According to NCH, “Mixing of different products in the same bottle could result in consumers taking the incorrect product and receiving a higher or lower strength than intended or receiving an unintended ingredient. This could potentially result in overdose, interaction with other medications a consumer may be taking, or an allergic reaction if the consumer is allergic to the unintended ingredient.”

However, NCH said that it is not aware of adverse events reported with the issues leading to the recall.

The recalled OTC products were distributed nationwide to wholesalers and retailers. NCH is notifying its distributors and customers and is arranging for return of all recalled products.

“We are committed to a single quality standard for the entire Novartis Group and we are making the necessary investments and committing the right resources to ensure these are implemented across our entire network,” Swiss Novartis CEO Joseph Jimenez said in a statement.  “The high quality of our products and operations has been critical to building the Novartis reputation over the past 15 years. We are committed to ensuring the highest standard for patients who rely on our products and medicines.”

NCH said that it is is recalling these products as a precaution due to an internal product review and complaints that identified issues such as broken gelcaps, chipped tablets and inconsistent bottle packaging line clearance practices, where a potential for a tablet mix up could not be ruled out.

NCH plans to gradually resume operations at its Lincoln site following implementation of planned improvements and in agreement with the FDA. That plant produces a variety of products mainly for the U.S. market with annual sales value of less than 2 percent of Novartis Group sales.

At this stage, the drug maker said that it’s  not possible to determine when the plant will resume full operations and the full financial impact of these events. NCH will take a one-time charge currently estimated at $120 million in the fourth quarter of 2011, relating to the recalls and improvement work at the Lincoln facility.

Wholesalers and retailers should stop distribution and return the affected product using Novartis Product Return information that is being provided to them.
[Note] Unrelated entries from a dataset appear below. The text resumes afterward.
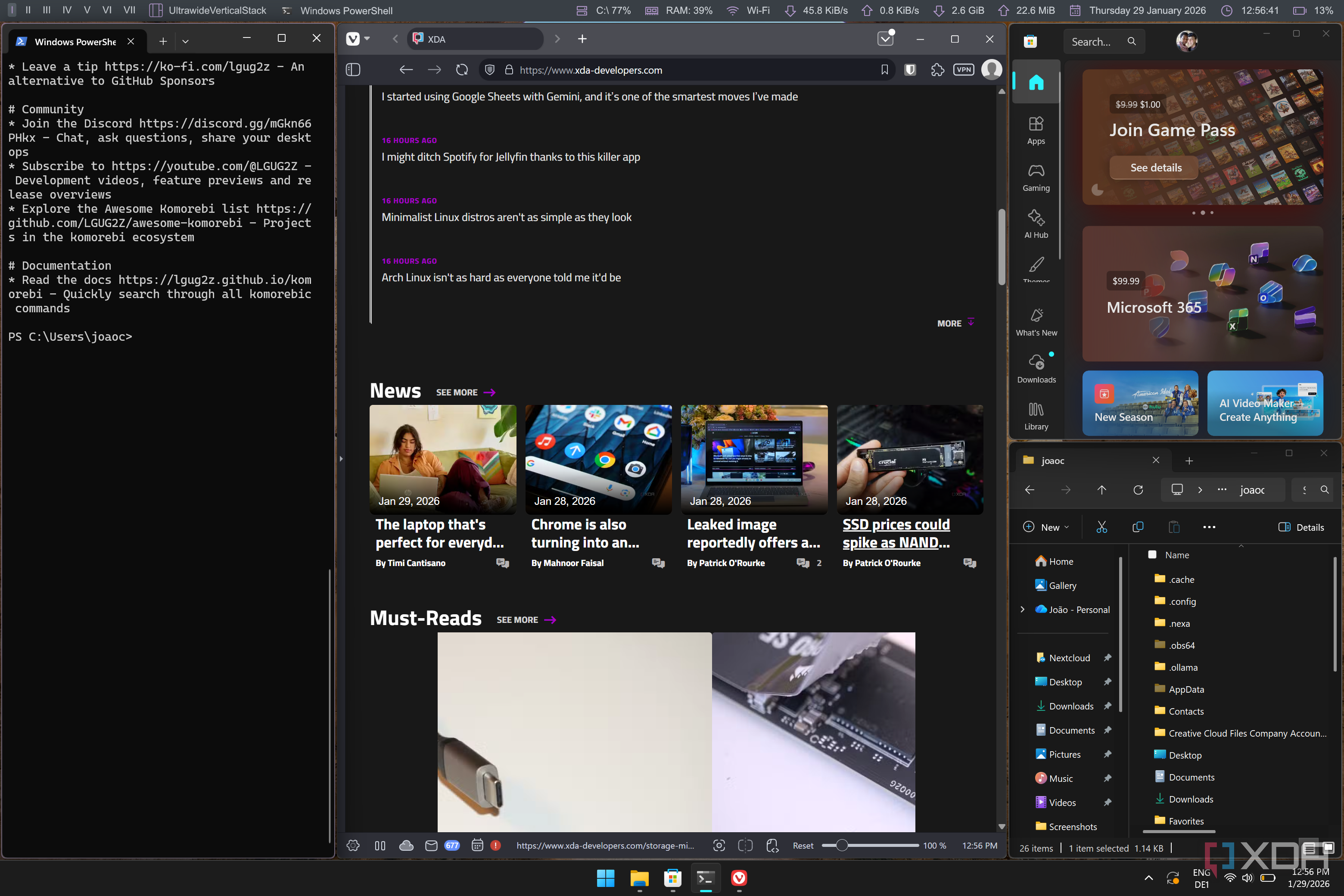Click the capture page screenshot icon
1344x896 pixels.
(x=719, y=845)
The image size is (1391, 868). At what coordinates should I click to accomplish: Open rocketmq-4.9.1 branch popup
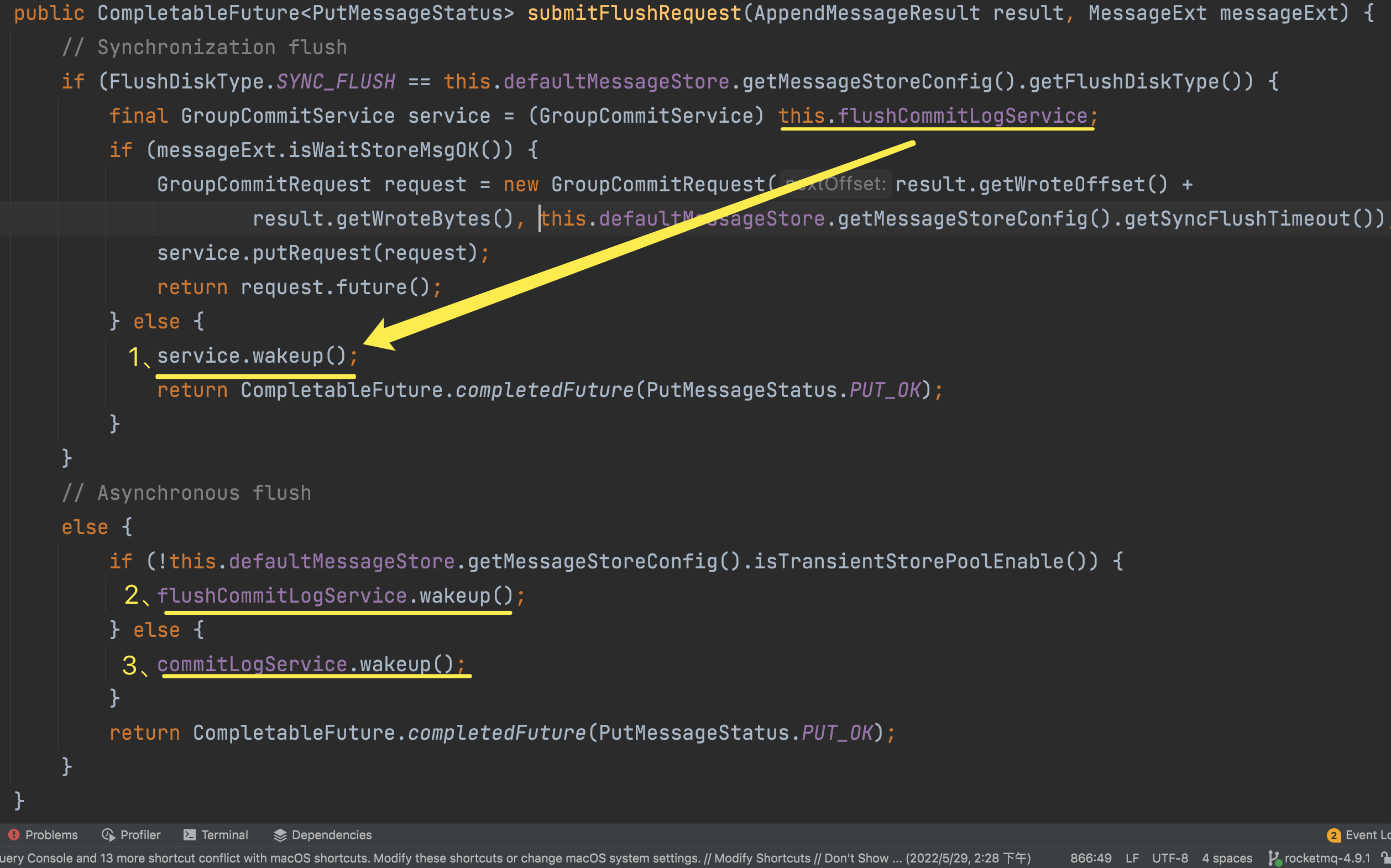pos(1326,857)
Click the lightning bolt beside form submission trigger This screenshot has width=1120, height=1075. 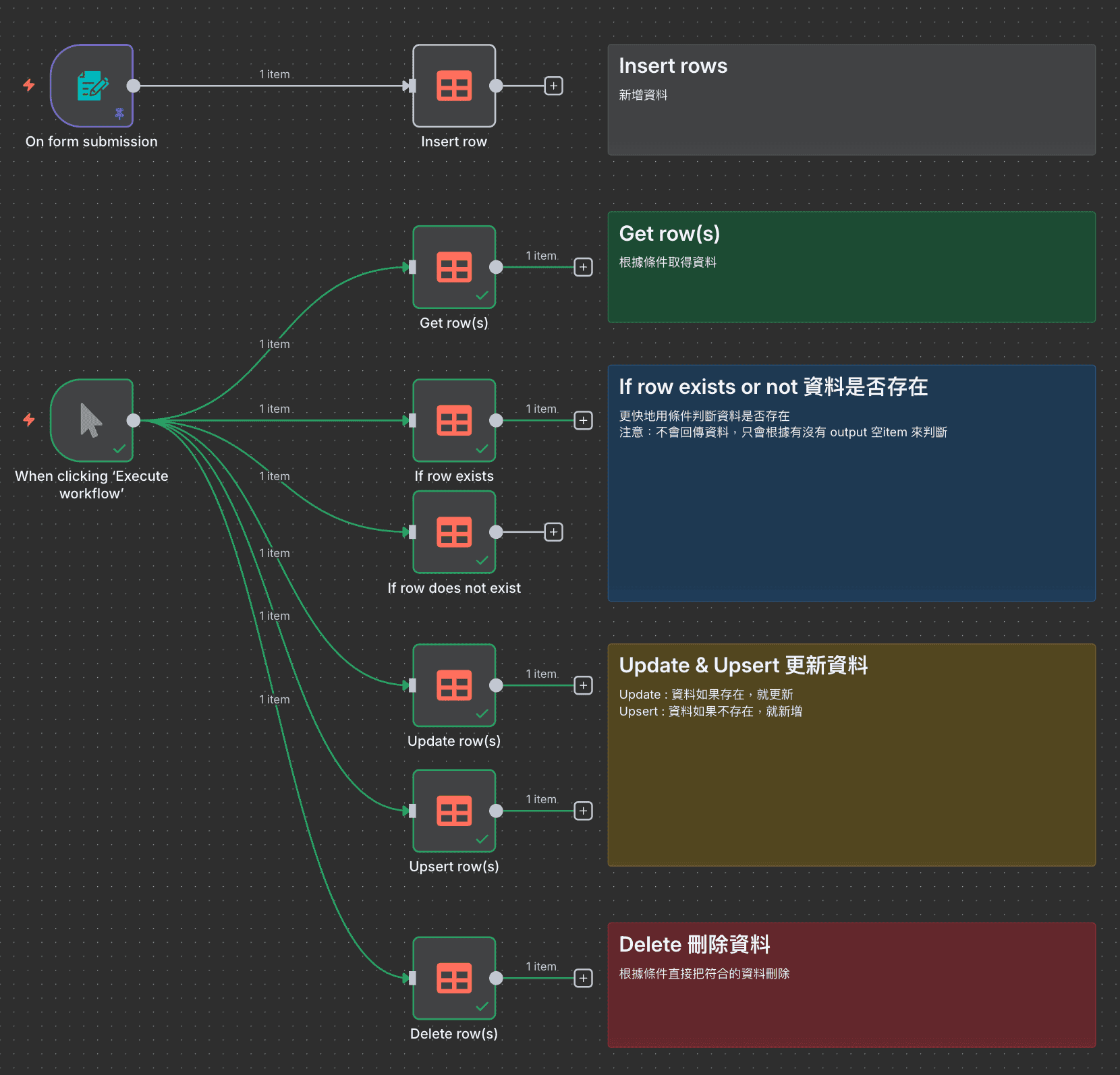coord(28,86)
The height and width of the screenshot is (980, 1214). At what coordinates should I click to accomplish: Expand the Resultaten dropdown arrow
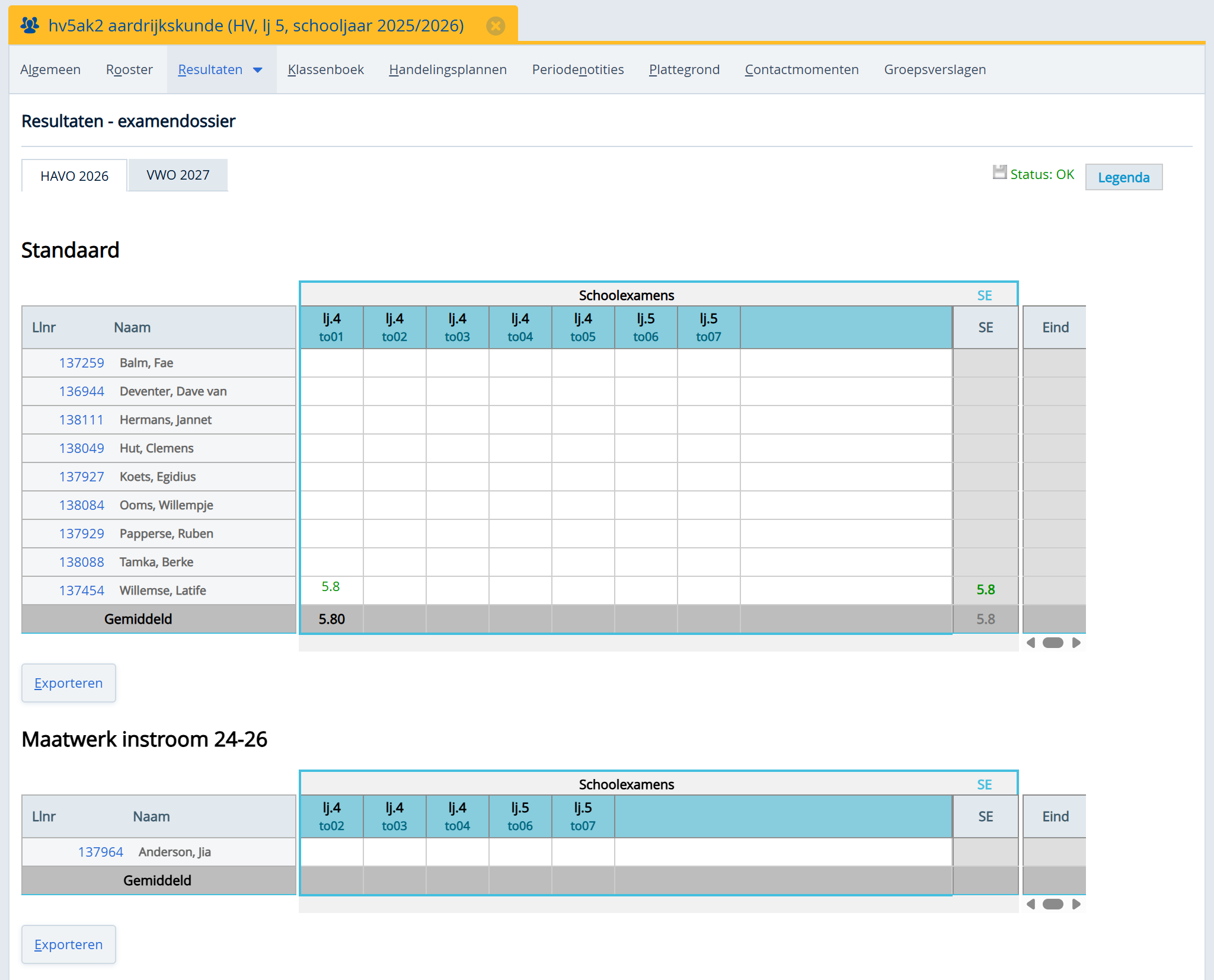tap(258, 70)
Consumers that have the product(s) being recalled should stop using the product(s) and contact the Novartis Consumer Relationship Center at 1-888-477-2403 (available Monday-Friday 9 a.m. to 8 p.m. Eastern Time) for information on how to return the affected products and receive a full refund.

Consumers should contact their physician or healthcare provider if they have experienced any problems that may be related to taking or using these drug products.